Recreating Social Movements in Cooersive Environments

Doesn't work. New wine in old skins.
I recognize the urge to use a LMS like this but really it is a vestige of the industrial education model where authority and control are the major issues.

This is a direct extension of what Illich and Friere were talking about as far as I can see. I shouldn't relinquish my natural ability to learn and teach just because an institution has said that they can manage my education. The control of the technology of learning can't be just handed over to an elite technology priesthood who tell us what God says and how we should think about our relationship to the cosmos. Oops, ... mixing my metaphors.

IMNSHO, it would be so much easier if we all created our own blogs, and set up our own system and linked to each other with conversations. The sense and actuality of ownership of your own learning is critical.

The time that people have spent trying to figure out some of the clunky features of Open Learn could have been spent much more creatively. The time spent trying figured out how to use Compendium or MSG or Vlog could have been much more creatively spent thinking and writing and conversing using a variety of other tools that are free, work better and where added cognitive content is a contribution to the cognosphere.

Blogging applications are much simpler to learn and use than a content management system such as this and they are more adaptable, versatile and best of all, they are clearly mine. I use my blogs and wikis as my personal life-long learning platform and I love learning and contributing in a free range environment.

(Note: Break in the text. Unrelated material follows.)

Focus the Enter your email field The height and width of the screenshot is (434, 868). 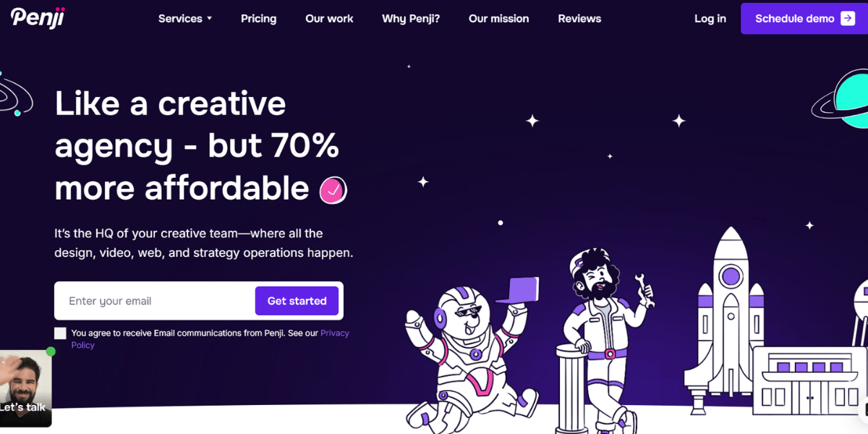point(154,301)
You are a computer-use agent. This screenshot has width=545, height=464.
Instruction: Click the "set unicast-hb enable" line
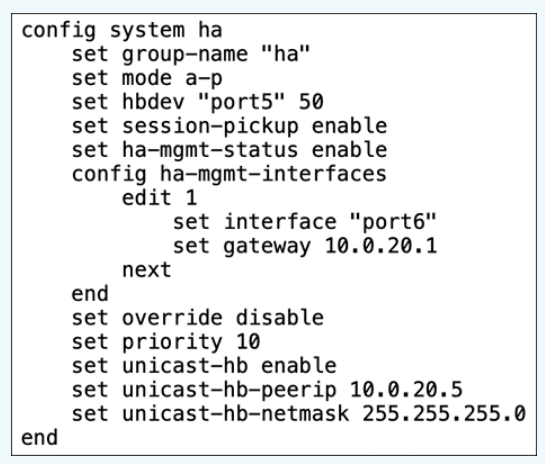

Working in a walled garden is a buzzkill and I can see that a lot of people in this course have given up or been so turned off it will be a long time before they ever want to look favorably on eLearning again. First use leads to future use. If you have a crappy experience you are not likely to try again. Too bad because I was looking forward to working with all the folks that had signed up. Maybe down the road.

I admire and respect the initiative that Open Learn has taken but I can see that there is a lot of maintenance and upgrading lacking. I know that the effort can't be justified and the world of social software has moved on. Compendium was a great application in its time but there are far superior open, free, mind-mapping tools available that allow synchronous collaborative development.

I am working on a project for a Pan-Canadian eLearning Research agenda, a project as dreary as it sounds. It was introduced as an open collaborative venture but locked in another Moodle controlled by one institution. We started all free and happy but as soon as things got a little contentious the authorities moved in to enforce intellectual conformity. It has become a bit of an echo chamber for some of the dominant voices in the field; not more knowledgeable, just dominant.

One of the bright spots is the concept map created by one of the participants using a free application called Mindmeister. I introduced my students to it in my online grad class and within 5 minutes they had figured it out and were working as a group to add value to a group exercise and having fun while they were doing it. These are people that didn't know what a blog was a month ago.

If anyone here is interested I'd be happy to show how to set one up and work on it collaboratively. It'll take about 15 minutes to get set up and get going and its a hoot.

I've been using blogs for quite a while and they have come along way from when you had to use an html editor and you spent as much time with the interface as you did on the content. I was just looking at my first blog entry from Apri 17, 2002. It is on Blogger and all the content is still all there. That is more than I can say for some of the course contributions I've made in various WEBCT courses or Moodles over the years. The content must still be on some institutional server somewhere but once I quit paying tuition and no longer had a student account I no longer had access.

Anyway I'm going to start migrating content over to my Blogger blog so I can be sure that my learning goes with me when this course is done. I know that my open learn stuff will be available as long as they maintain the server but it looks like that might not continue for ever.

Who taught that guy about Critical Pedagogy anyway?? Guards seize him.